WHAT IS EXPECTED:
Collect every line below that contains the word "agent".

MATERIAL TO PROCESS:
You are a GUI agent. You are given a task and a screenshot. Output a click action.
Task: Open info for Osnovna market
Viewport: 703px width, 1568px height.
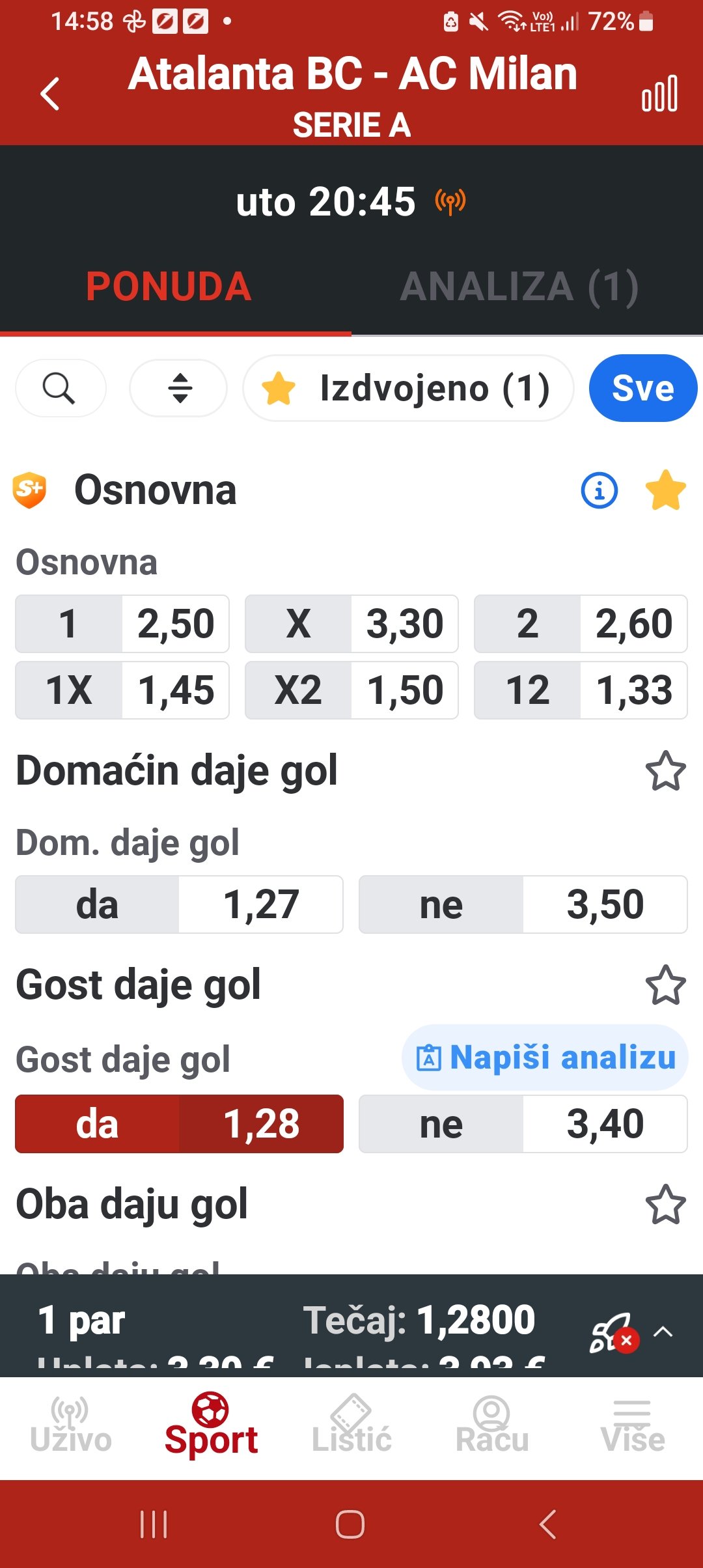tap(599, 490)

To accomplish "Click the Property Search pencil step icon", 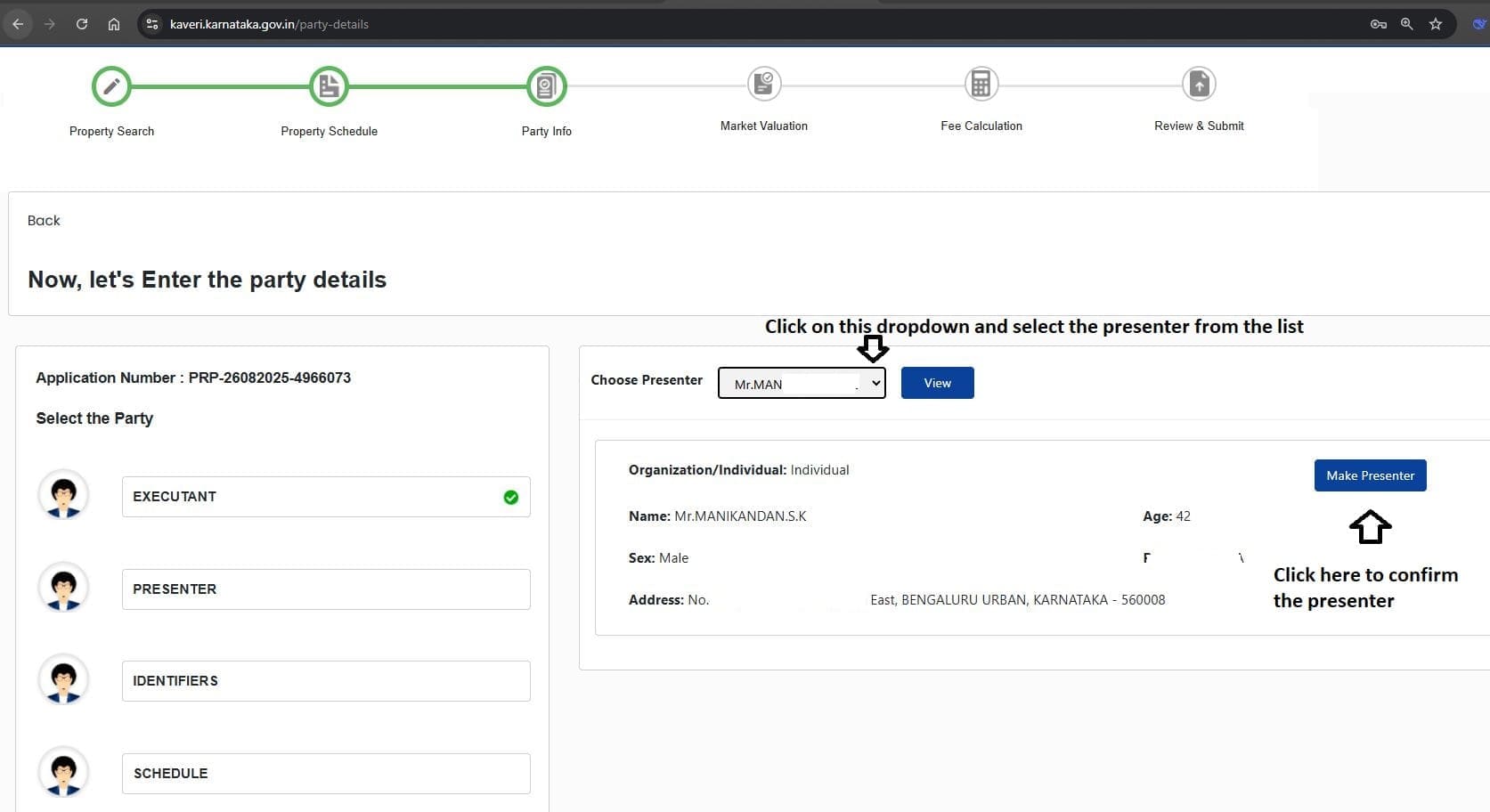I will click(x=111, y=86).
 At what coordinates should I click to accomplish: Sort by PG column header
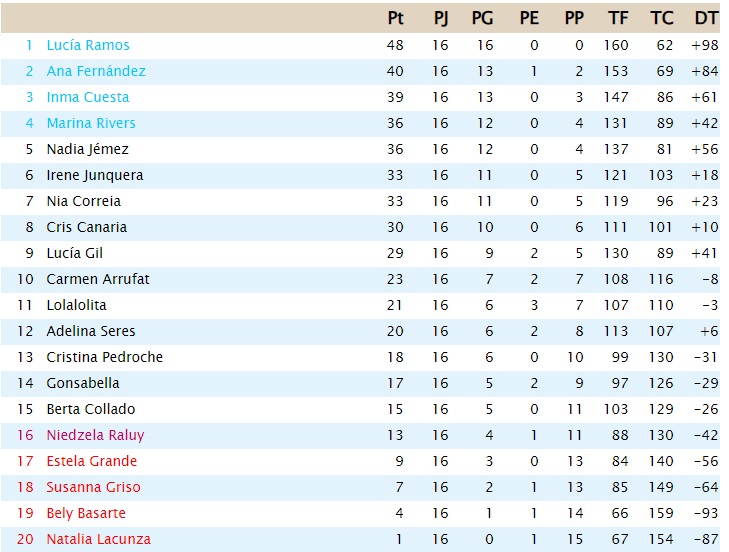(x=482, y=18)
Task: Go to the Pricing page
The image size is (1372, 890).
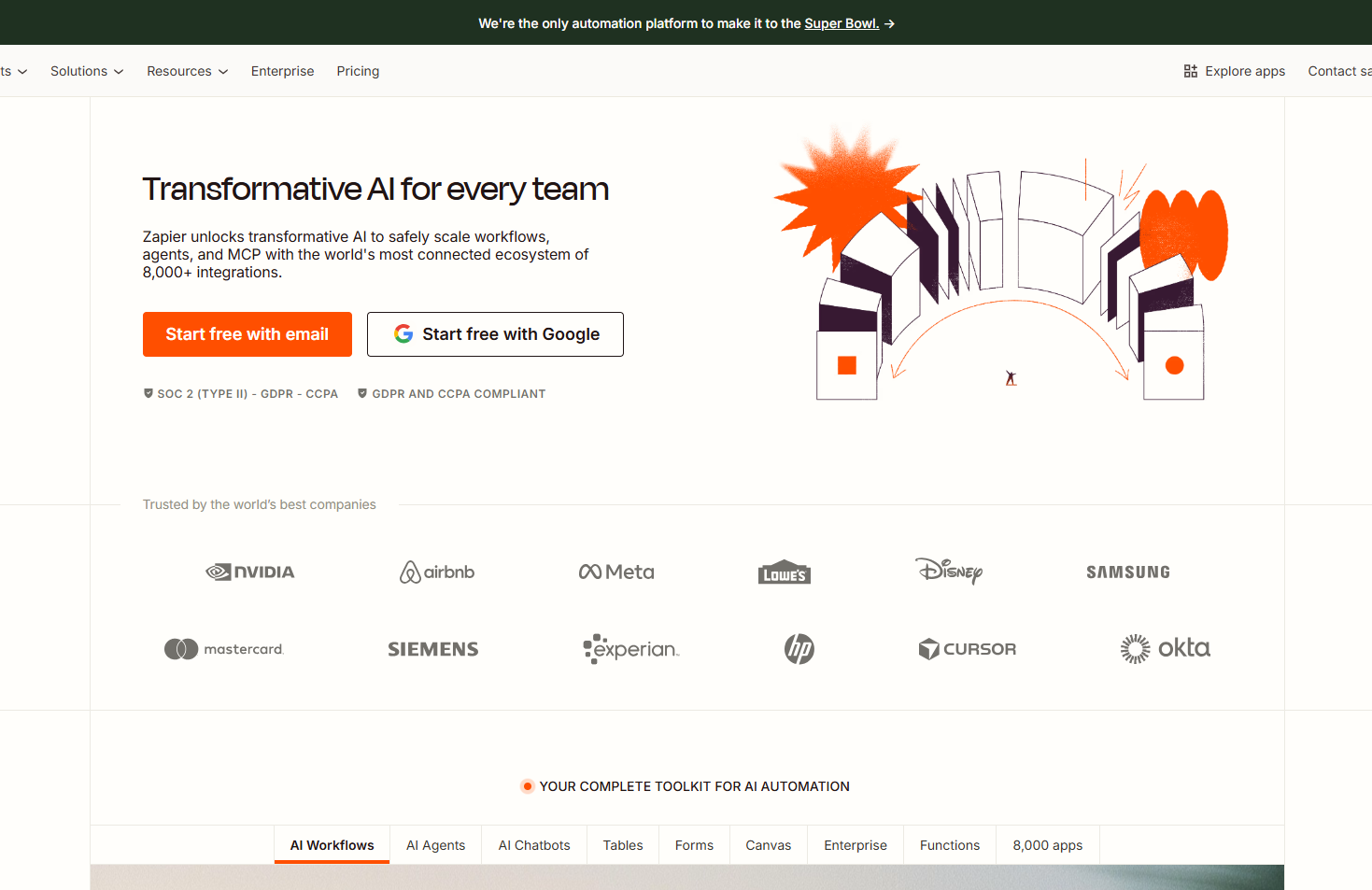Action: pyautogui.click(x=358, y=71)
---
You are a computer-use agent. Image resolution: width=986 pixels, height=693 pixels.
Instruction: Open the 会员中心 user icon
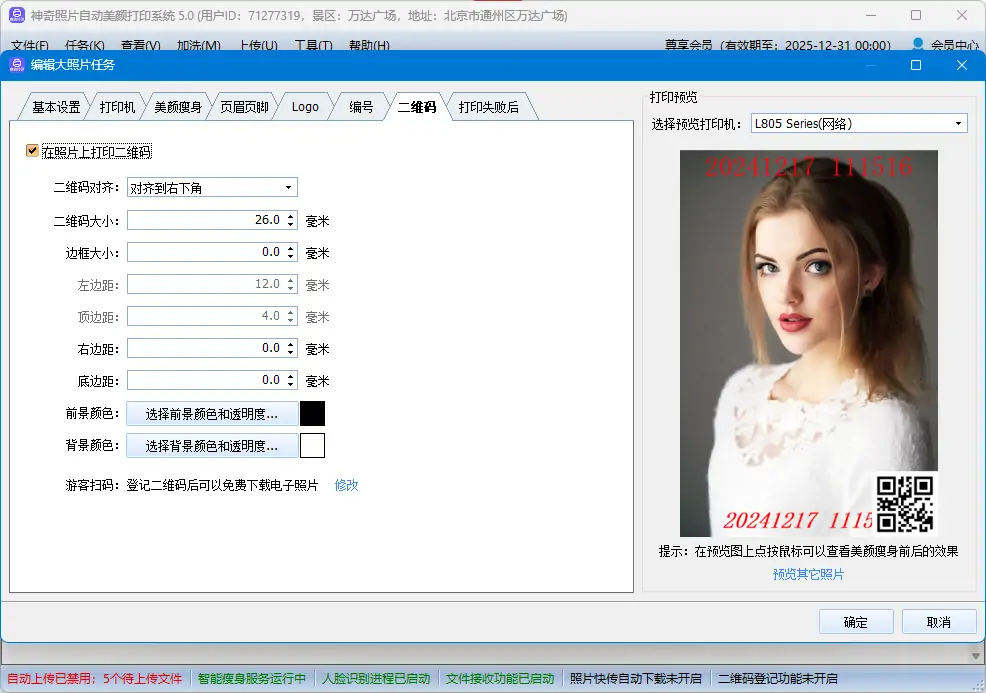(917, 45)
---
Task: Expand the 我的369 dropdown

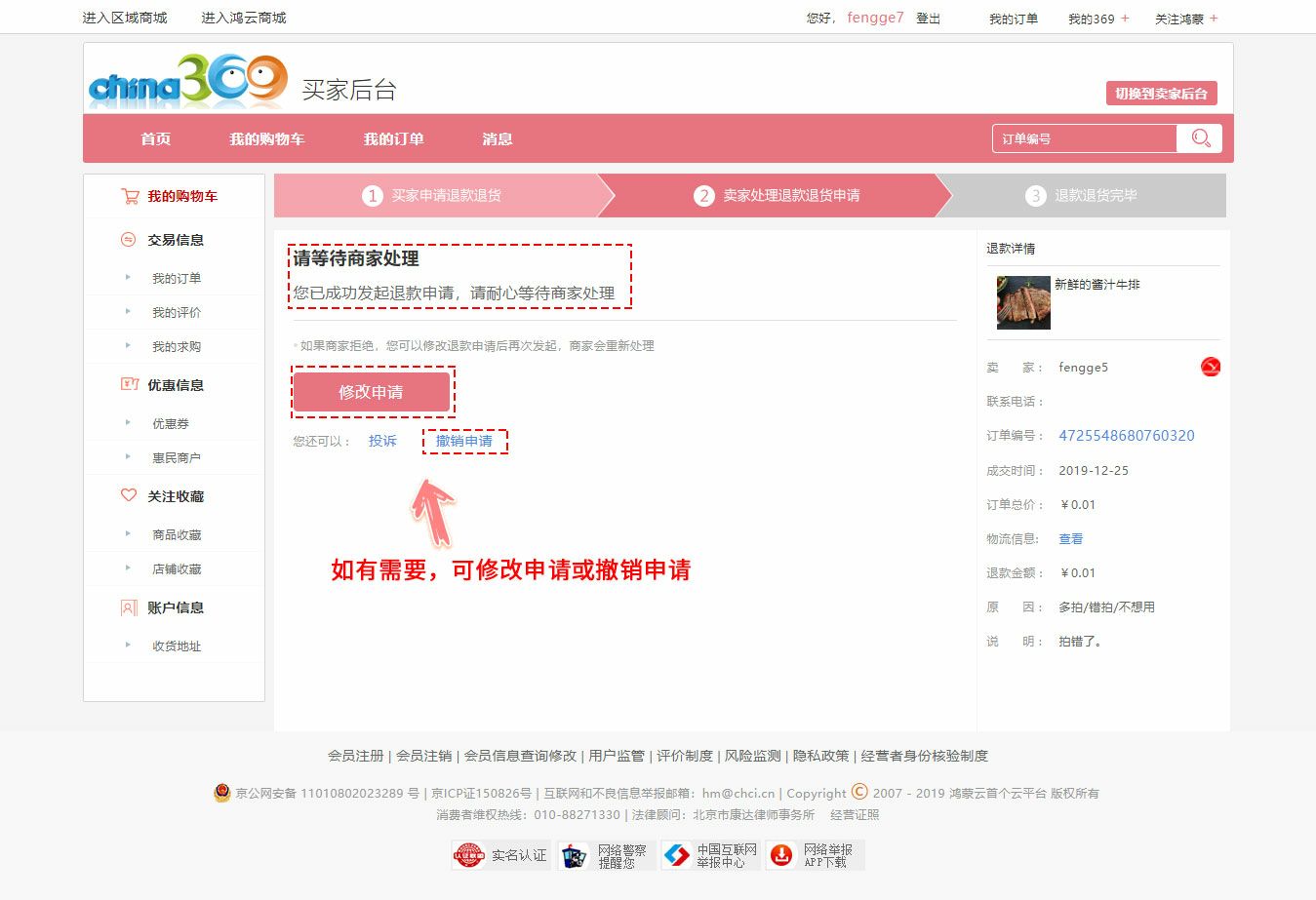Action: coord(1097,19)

TASK OUTPUT:
You are a GUI agent. You are given a task and a screenshot. Output a click action.
You are a computer-use agent. Image resolution: width=986 pixels, height=693 pixels.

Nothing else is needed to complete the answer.